Rajesh Pandey, a critical care medicine specialist and one of the study team members, said that while the hospital analysis pointed to higher mortality, higher inflammatory disease and greater secondary bacterial infections among the patients during the second wave, the reasons remain unclear.
“While the much larger numbers of patients posed a challenge, we know that the second surge also coincided with the emergence and growth of the variants, particularly the delta variant,” Pandey said.
Although scientists know that the delta variant is highly transmissible and has the potential to cause infections in people believed protected by vaccination or prior Covid-19 infections, virologists say there is no clinical data yet to suggest that it causes more severe disease than earlier variants.
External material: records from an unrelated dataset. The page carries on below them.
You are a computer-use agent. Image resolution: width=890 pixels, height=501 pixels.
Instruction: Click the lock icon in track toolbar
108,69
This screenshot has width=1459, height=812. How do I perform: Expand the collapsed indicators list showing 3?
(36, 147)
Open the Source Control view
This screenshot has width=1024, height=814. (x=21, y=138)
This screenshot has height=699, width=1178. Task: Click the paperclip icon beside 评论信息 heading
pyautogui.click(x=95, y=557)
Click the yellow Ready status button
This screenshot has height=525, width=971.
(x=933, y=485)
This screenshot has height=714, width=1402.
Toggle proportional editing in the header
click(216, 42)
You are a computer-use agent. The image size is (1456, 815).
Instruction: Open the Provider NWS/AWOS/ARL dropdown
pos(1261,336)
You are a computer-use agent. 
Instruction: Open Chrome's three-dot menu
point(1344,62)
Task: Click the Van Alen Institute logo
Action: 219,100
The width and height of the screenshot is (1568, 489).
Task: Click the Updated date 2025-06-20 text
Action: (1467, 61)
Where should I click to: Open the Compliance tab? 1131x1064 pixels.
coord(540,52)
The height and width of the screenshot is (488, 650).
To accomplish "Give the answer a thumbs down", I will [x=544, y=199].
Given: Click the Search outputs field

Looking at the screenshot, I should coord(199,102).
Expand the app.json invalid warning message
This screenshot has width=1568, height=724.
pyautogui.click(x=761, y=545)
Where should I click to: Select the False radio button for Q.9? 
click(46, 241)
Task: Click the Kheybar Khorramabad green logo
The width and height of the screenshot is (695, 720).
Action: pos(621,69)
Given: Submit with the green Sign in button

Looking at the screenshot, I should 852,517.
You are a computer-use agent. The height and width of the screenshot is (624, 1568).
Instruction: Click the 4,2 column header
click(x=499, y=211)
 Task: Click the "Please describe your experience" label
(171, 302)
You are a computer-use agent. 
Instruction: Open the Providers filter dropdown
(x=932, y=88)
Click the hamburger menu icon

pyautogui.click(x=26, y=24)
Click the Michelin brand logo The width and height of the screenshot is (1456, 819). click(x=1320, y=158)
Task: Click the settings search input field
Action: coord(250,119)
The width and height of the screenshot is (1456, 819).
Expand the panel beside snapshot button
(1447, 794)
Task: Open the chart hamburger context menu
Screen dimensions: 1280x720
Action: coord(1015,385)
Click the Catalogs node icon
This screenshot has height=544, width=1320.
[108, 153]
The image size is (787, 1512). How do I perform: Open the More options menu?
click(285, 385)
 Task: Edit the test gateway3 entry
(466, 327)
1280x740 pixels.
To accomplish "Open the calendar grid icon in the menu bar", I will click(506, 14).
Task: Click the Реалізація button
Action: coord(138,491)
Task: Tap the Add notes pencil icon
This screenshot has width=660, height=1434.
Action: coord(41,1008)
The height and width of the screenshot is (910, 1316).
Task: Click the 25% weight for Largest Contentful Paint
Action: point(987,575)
But a citywide study has spotted a mortality dip.
An independent study of an entire city’s Covid-19 patients’ outcomes in Pune has found that the case fatality rate fell from 2.5 per cent during the first wave to 1.1 per cent during the second wave.
The Pune study by health researchers at the Johns Hopkins University Clinical Research Site at the BJ Government Medical College, Pune, measured the death rates among over 162,000 patients last year and 275,000 patients this year.
The rise in mortality among hospitalised patients and the lower case fatality rate in an entire city while appearing contradictory are not comparable measurements, according to health researchers, because they probe two different subsets of patients — those hospitalised and all those positive.
“Hospitalised patients represent a only small subset of the population that has tested positive,” said Prasad Bogam, a public health specialist and a team member of the Pune study. “Mortality measured among hospitalised patients cannot be compared with case fatality rates in a population.”